[[ THE RECORDS open ]]

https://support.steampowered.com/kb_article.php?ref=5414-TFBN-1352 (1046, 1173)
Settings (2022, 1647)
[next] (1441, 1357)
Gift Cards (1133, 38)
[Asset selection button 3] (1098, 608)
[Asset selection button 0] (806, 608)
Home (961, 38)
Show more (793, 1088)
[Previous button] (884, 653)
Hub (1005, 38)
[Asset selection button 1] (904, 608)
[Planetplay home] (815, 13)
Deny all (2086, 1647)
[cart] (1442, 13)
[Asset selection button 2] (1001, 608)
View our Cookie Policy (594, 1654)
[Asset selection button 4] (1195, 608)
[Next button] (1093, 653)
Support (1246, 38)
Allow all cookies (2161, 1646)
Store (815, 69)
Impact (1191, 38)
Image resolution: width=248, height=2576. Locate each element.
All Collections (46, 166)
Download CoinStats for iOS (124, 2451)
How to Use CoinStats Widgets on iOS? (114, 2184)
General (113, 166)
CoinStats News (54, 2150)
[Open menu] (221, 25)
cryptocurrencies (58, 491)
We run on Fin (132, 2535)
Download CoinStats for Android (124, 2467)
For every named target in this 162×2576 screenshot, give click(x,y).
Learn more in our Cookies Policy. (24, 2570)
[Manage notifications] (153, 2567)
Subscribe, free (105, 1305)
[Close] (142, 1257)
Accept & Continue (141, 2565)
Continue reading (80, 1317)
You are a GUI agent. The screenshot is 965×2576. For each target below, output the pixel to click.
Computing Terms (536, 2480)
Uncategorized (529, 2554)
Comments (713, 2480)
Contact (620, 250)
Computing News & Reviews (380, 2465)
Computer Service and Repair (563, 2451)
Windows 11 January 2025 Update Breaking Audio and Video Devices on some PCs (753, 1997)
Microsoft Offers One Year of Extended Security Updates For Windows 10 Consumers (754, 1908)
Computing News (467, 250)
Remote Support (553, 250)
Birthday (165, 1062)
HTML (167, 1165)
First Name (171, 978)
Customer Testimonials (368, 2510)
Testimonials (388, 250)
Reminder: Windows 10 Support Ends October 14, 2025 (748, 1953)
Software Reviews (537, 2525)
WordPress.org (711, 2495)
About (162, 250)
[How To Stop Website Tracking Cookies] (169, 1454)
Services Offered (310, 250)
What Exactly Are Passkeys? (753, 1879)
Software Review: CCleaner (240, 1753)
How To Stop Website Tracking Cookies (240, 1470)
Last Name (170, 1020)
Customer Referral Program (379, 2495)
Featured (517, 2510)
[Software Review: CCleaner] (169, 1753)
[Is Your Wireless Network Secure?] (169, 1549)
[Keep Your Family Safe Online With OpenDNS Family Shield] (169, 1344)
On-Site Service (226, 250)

[[ THE RECORDS closed ]]

Starting at the line above that contains "Settings (2022, 1647)", write out each line exactly until the line that contains "Support (1246, 38)" has been written, and stop there.

Settings (2022, 1647)
[next] (1441, 1357)
Gift Cards (1133, 38)
[Asset selection button 3] (1098, 608)
[Asset selection button 0] (806, 608)
Home (961, 38)
Show more (793, 1088)
[Previous button] (884, 653)
Hub (1005, 38)
[Asset selection button 1] (904, 608)
[Planetplay home] (815, 13)
Deny all (2086, 1647)
[cart] (1442, 13)
[Asset selection button 2] (1001, 608)
View our Cookie Policy (594, 1654)
[Asset selection button 4] (1195, 608)
[Next button] (1093, 653)
Support (1246, 38)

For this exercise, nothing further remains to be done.